B Fruitfull

Acid Reflux causes and Treatment

Esophagus

Esophagus


– [Voiceover] This slide
is from the esophagus. The current magnification is 40X total magnification. Now what we’re looking for are the four different layers or four tunics that are found in the esophagus. So before we zoom in, you can actually see the four different layers from this view. This very, very thin line right out here, that would be the adventitia. It’s the most external of the layers. Moving inside, from about here to here, you notice it looks like
it’s two different tissues. Well, it’s the same tissue, smooth muscle, but these two layers together make up your muscularis externa. Now the muscularis externa
has this portion of it, which is going to be
the longitudinal layer, and this portion over
here, this is going to be your circular layer.
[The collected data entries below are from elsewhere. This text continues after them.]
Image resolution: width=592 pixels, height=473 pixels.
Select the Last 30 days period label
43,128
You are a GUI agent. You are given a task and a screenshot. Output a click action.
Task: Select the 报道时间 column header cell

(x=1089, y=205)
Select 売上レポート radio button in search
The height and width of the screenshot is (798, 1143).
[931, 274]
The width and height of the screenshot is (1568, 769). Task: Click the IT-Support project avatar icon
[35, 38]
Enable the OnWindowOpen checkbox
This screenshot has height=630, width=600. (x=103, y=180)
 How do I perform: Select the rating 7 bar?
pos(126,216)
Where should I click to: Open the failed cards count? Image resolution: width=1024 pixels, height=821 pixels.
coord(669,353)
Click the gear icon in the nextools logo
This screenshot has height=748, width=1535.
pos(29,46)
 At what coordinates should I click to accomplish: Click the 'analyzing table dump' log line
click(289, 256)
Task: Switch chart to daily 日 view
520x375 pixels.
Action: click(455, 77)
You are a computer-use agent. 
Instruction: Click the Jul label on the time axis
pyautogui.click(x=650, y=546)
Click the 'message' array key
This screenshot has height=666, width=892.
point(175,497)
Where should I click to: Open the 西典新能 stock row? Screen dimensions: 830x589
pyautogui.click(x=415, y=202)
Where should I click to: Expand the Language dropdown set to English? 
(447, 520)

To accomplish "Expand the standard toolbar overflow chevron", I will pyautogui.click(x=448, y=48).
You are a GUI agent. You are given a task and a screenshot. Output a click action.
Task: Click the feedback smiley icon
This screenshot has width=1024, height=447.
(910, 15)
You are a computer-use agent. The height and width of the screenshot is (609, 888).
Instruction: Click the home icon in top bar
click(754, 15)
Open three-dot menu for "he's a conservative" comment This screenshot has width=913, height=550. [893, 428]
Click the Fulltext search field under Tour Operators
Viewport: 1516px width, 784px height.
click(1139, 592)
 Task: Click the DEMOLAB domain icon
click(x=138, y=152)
Now you’re saying well,
how do you know that? We’re in a cross section right now. If you look at these fibers right here, so if we zoom in a little bit, you can see how it looks like they’re poking out of the screen at you, they’re going into and out of the screen. That means they’re running down the length of the esophagus, hence longitudinal. But these over here, you can notice they’re going in bands going around the esophagus. That’s why those are the circular layers. Now moving inwards from the adventitia to the muscularis externa
to this area right here. This area is known as your submucosa. And then the most internal
layer is comprised of actually three different regions here. You can see this portion of muscle, this portion of connective tissue, and this portion of epithelium. Together, all three of these are gonna make up the mucosa. Now this layering right here, this portion of mucosa, is going to be the muscularis mucosae. This is your smooth muscle. This area right here, this is going to be the lamina propria. The lamina propria is mostly made of connective tissue. Well, this area right here that you can see tracing around, this is going to be epithelium. Now in this case, in the esophagus, it’s gonna be stratified squamous. In the very center here, this is where the chewed up food or the
bolus will be moving through. This is the lumen. You can see how it looks
like it’s very thin. That’s because the esophagus
is usually collapsed unless something is being pushed through. So our layers or tunics go from the outside, the adventitia, to this layer, which is gonna be your muscularis externa, to this layer which is the submucosa, to this layer which is the mucosa. So this is going to be your esophagus with the four tunics of the GI tract.